• _EXERCISE REQUIREMENTS_: Read through the records below and copy each line that uses the word "agent".

• _DATA SUPPLIED_:
##########
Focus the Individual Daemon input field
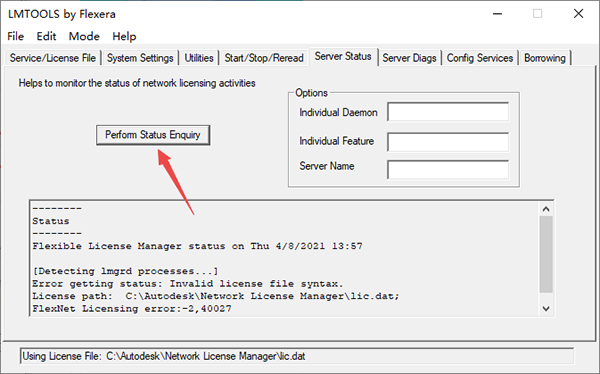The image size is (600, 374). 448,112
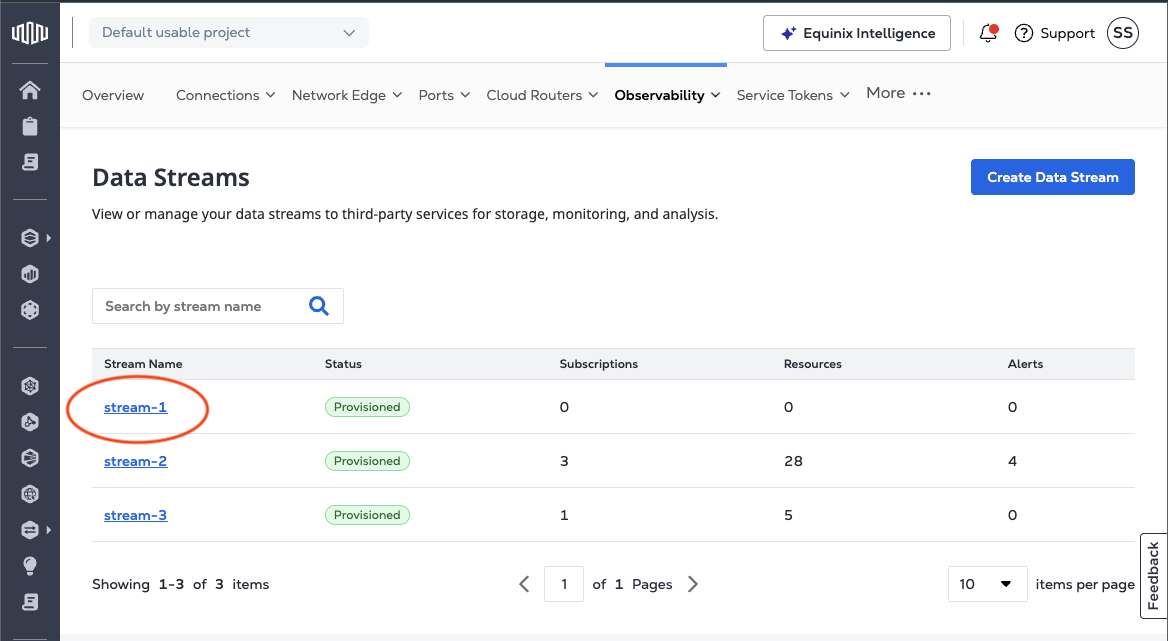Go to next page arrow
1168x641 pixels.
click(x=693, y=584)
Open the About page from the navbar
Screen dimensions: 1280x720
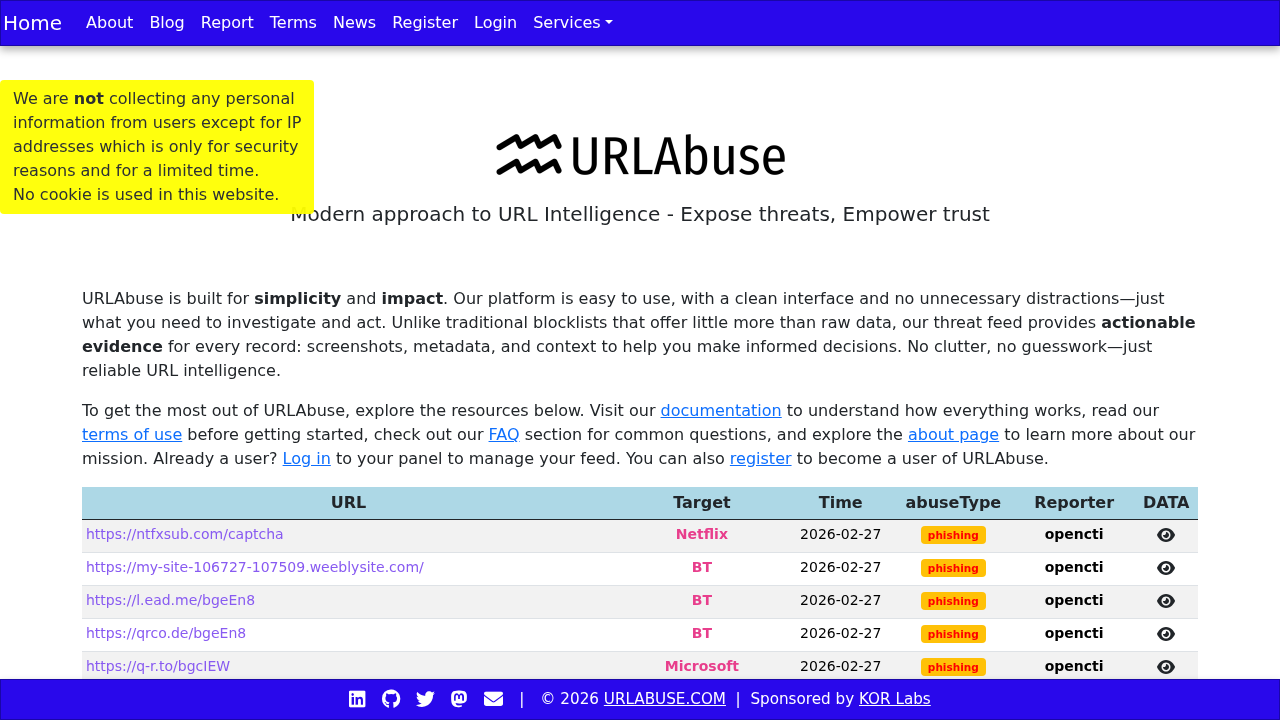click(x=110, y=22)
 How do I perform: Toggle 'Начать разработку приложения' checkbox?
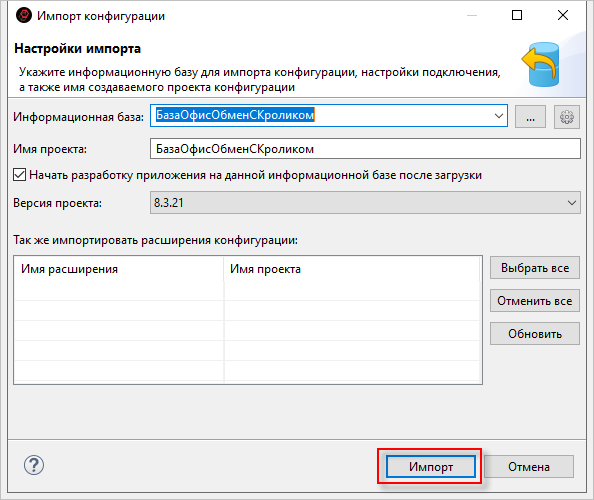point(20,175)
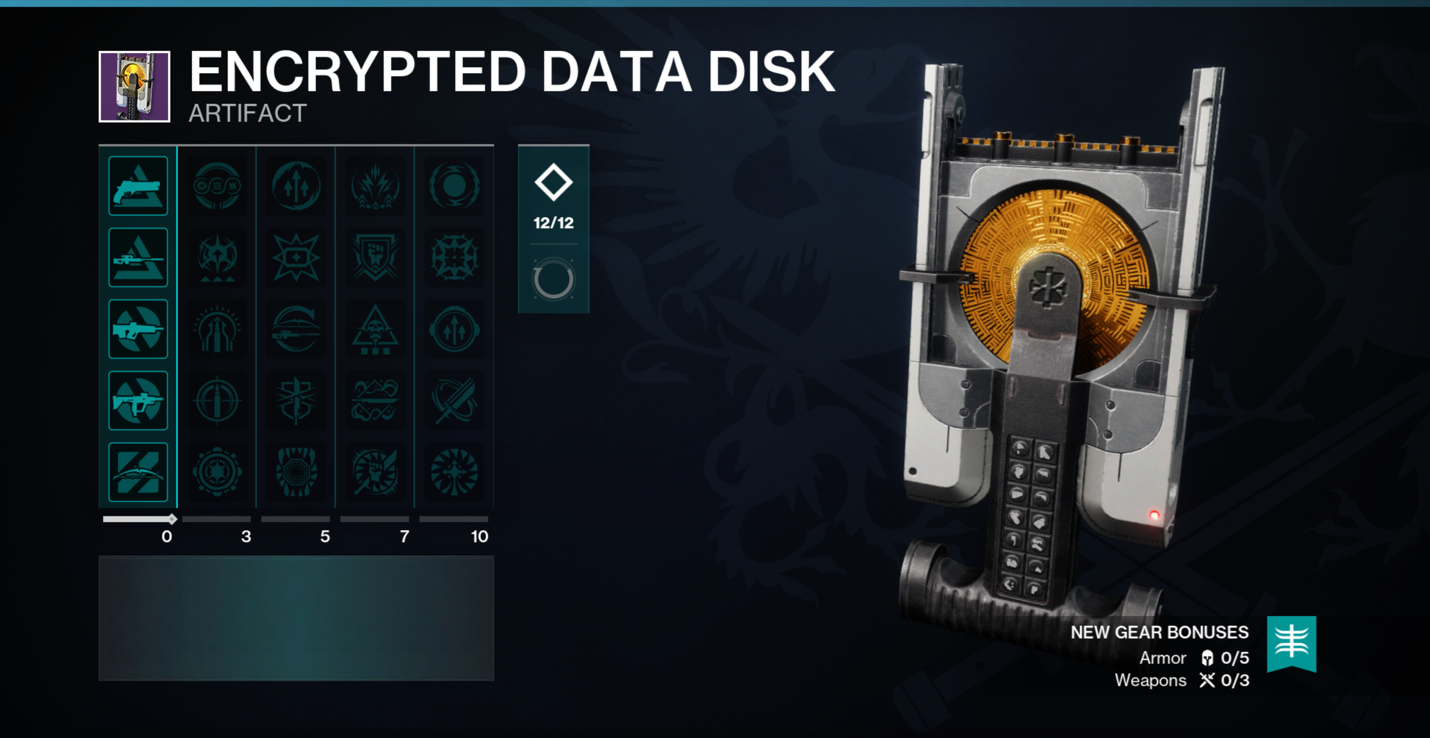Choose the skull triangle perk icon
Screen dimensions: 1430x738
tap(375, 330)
##########
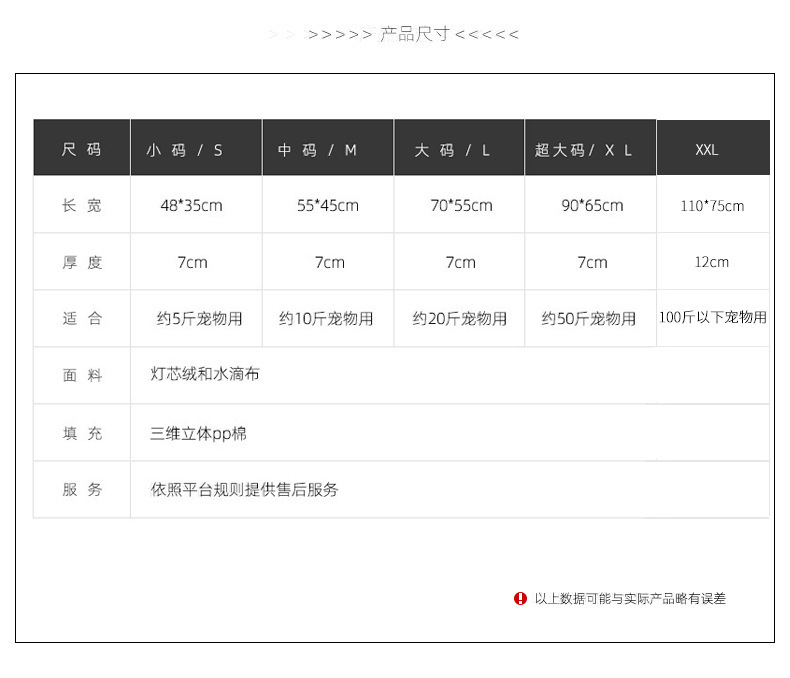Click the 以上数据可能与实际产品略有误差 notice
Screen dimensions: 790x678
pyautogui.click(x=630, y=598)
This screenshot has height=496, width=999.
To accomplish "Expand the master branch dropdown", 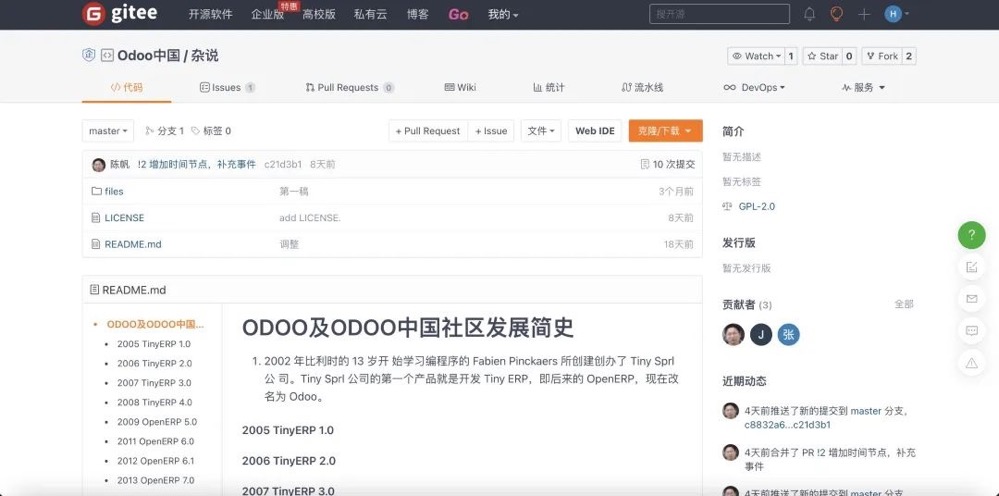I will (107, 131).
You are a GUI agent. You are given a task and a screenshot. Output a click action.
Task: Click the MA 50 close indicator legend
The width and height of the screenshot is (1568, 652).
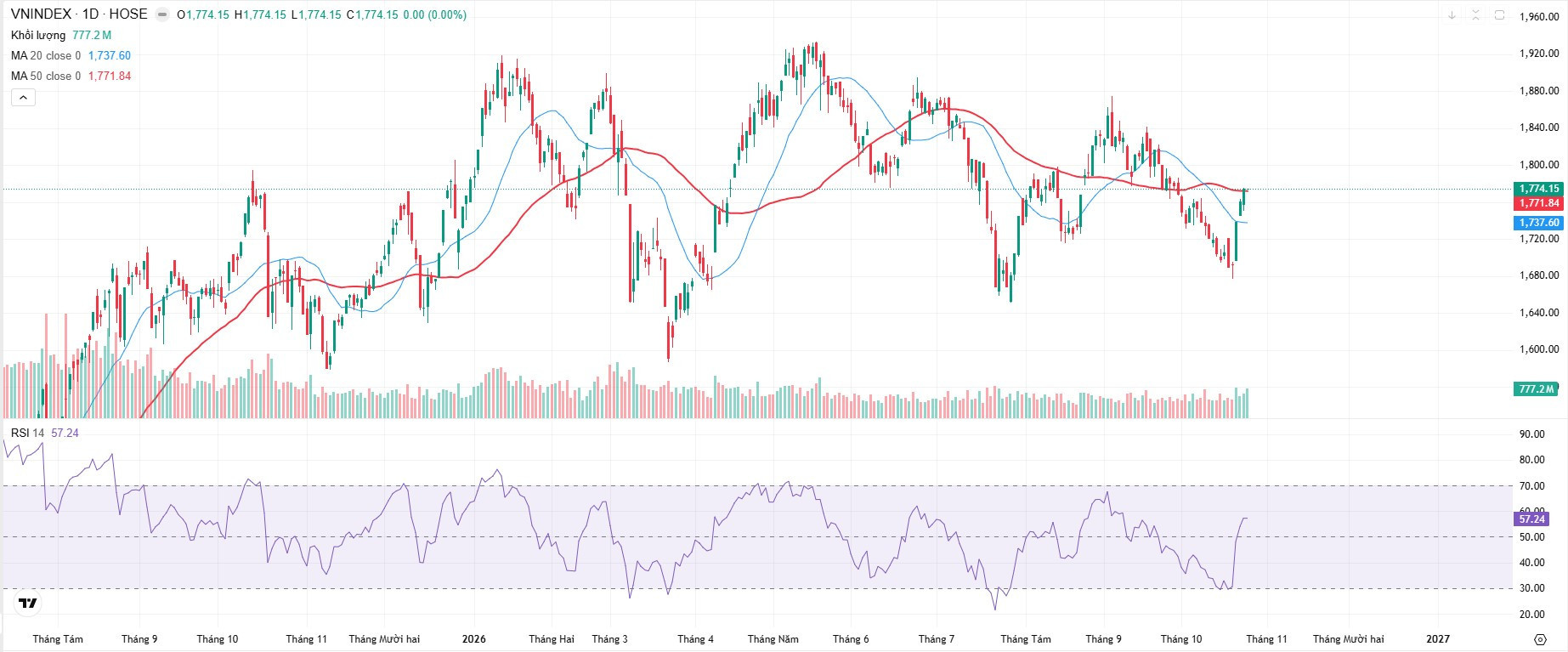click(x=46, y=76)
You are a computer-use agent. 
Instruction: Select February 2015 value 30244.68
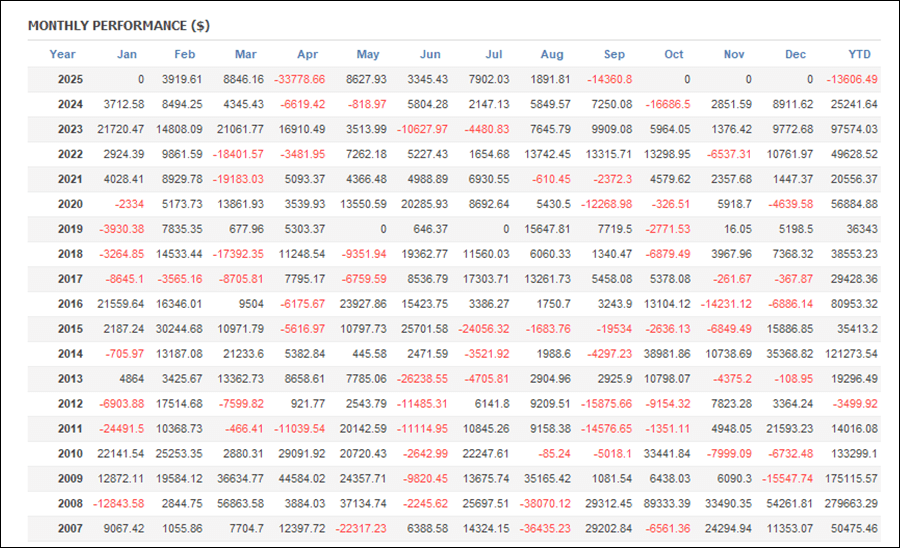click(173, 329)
##########
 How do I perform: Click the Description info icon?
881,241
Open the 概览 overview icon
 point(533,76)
##########
• _TASK SOLUTION_:
You are a GUI agent. You are given a task and a screenshot. Output a click action.
You are a computer-use agent. 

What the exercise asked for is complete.